FasterSkierAugust 16, 2009

Postural Tachycardia Syndrome is what the Cardiologist told me I have.

I have been struggling with fatigue since the beginning of the summer. At first it was between my training sessions, then it was while I working with the kids, then it was on my off days and then it started to affect my training as well. I was so busy I figured that the fatigue would end when I had a little break between programs and a rest week of training. It didn’t!

I couldn’t figure out what was going on and, I was way too busy to see it coming, but once it did I knew I had to do something. After a few days off and a number of easy sessions I started to feel better and shrugged it off as just a period of too much going on in my life. I started the next week feeling alright but by the end I knew something was up. I entered a local 5k and was 1-1/2 minutes off my usual pace for this time of year! I immediately began to review and rethink what I had done leading up to these feelings.

I couldn’t figure it out. Nothing was different from a typical summer of training for me. As I proceeded with a cautious attitude I focused on my training zones and other daily routines. I thought it was hydration so I started drinking more sports drink, I thought it was hunger so I started eating a bigger breakfast, and I stayed very low in my training zones at all times. Then one day out of the blue I was lifting at the gym and after a set of squats I felt the world begin to spin beneath me.

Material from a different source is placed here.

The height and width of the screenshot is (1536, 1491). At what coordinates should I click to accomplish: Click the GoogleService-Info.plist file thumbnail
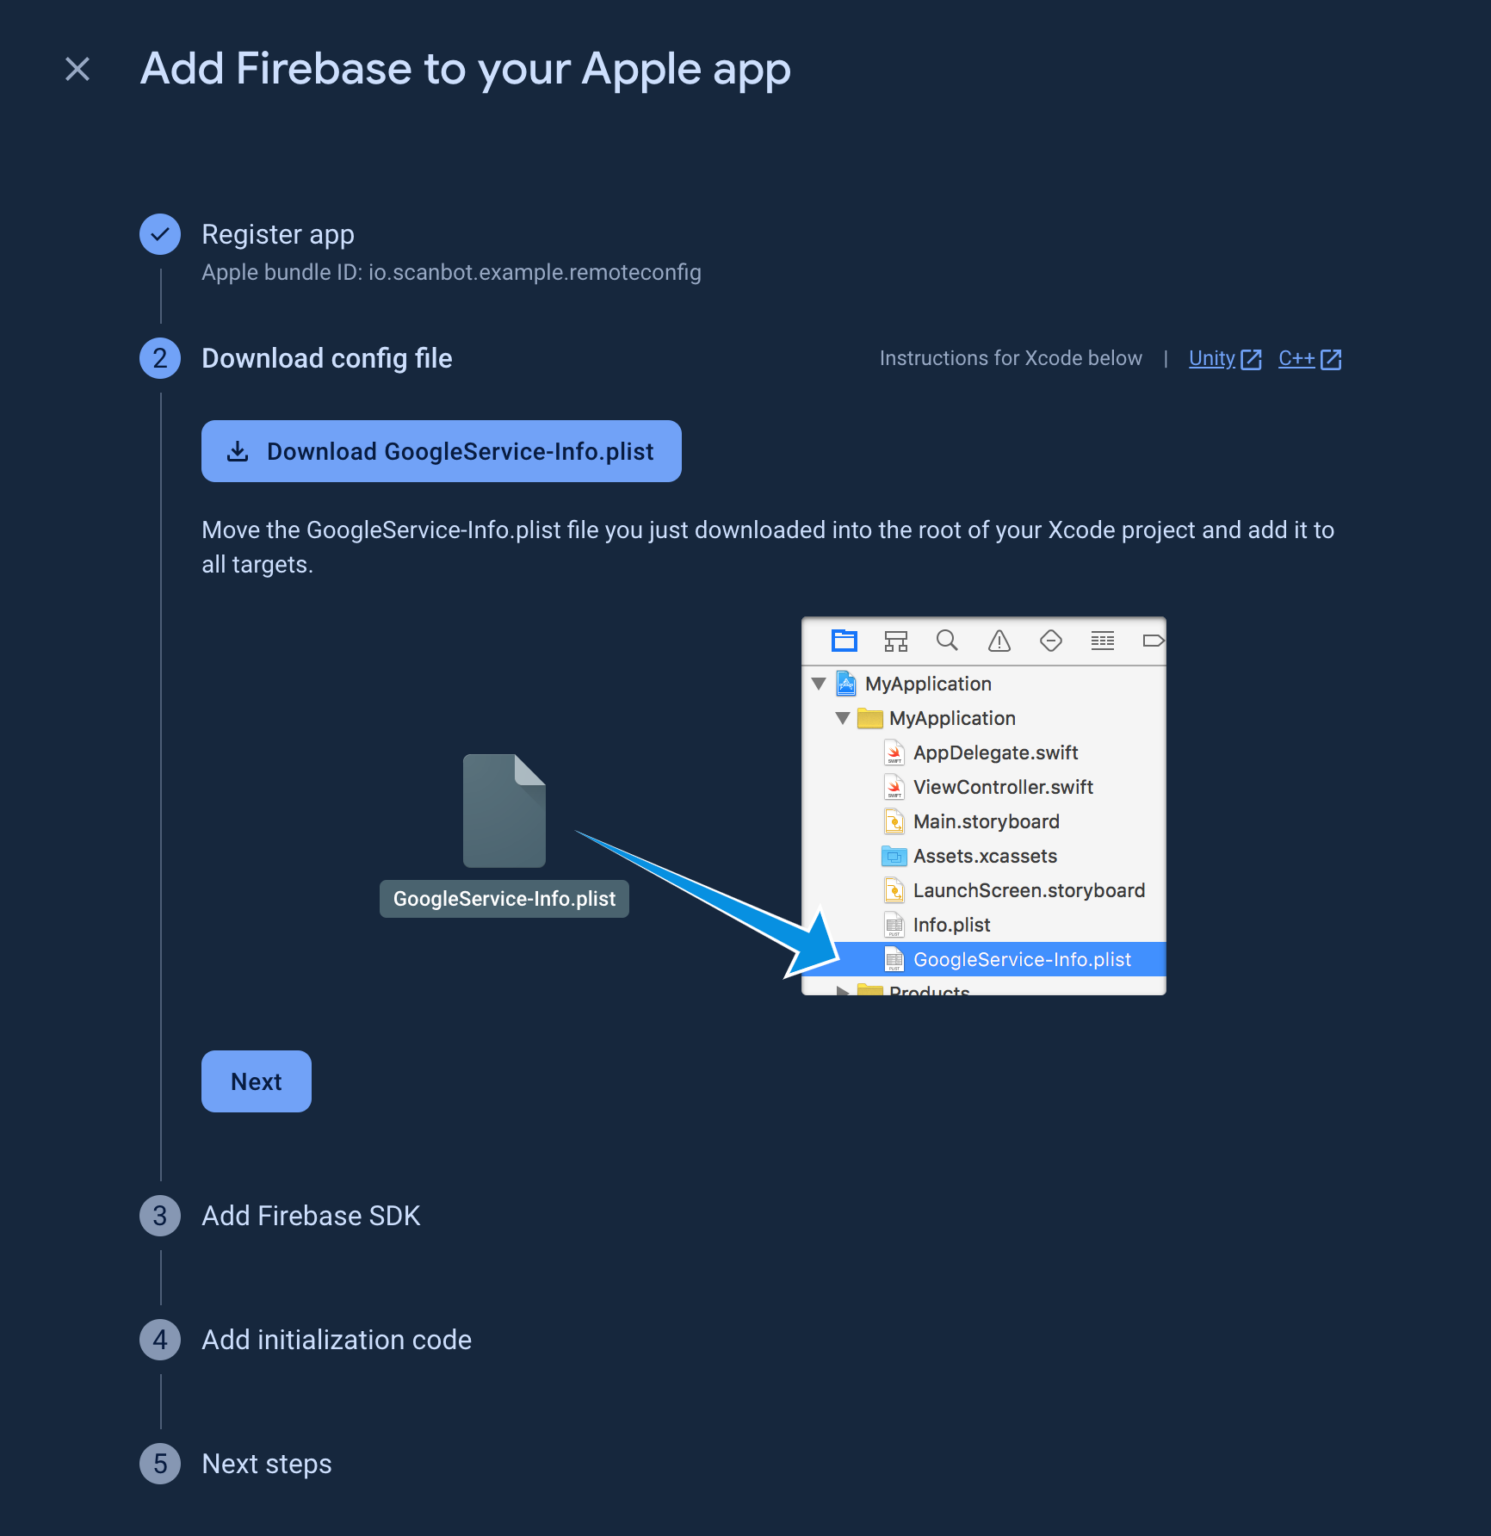pos(503,810)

I quickly removed myself from the gym and put my feet above my head. I managed to avoid passing out and got a ride from my boyfriend to the ER. After a lot of tests I was sent to see a cardiologist. What! How could there be something going on with my heart?

The Cardiologist preformed a number of tests as well and determined that my heart was showing signs of Orthostatic Intolerance, which means that when I stand up my pulse jumps over 30 beats but my blood pressure also drops significantly! It is this drop in blood pressure that causes me to feel light headed and pass out!

I told him it was probably just over-training! Unfortunately he shook his head and told me it wasn’t. He said no one knows for sure what POTS is from but it wasn’t from training. I have few more tests this week, one is on a tilt table where they will try to make me pass out (or come close anyway) and a few other tests to rule out anything else more serious.

So for now I have the all clear to train as usual and just ignore my heart rate. I have taken a number of days off now and I am feeling really fresh. I went for a fun urban rollerski with Jojo Winters and Brian Gregg today and although the pace was very easy my heart rate was easily 150+. I have to learn to train by feel and leave the monitor at home for a while. I did some lactate testing with a coach and sure enough I am in the right zones just not the right heart rates. This is so strange and after years of hearing about the importance of heart rates for training it will take some time to get used to.

From what I have been told POTS often develops after an illness or trauma and will progress for months getting worse and worse before it suddenly begins to subside. The last time I was really sick was at US Nationals and if I have been through the fainting period and other symptoms I should be in the clear! Right? I am keeping my fingers crossed and spirit high. I have to admit that this would be a lot harder if I didn’t have other team members and ITA members who have faced adversity and set backs and climbed right back up to keep me inspired and optomistic! So I guess now it is my turn to just stay positive and focus on the process.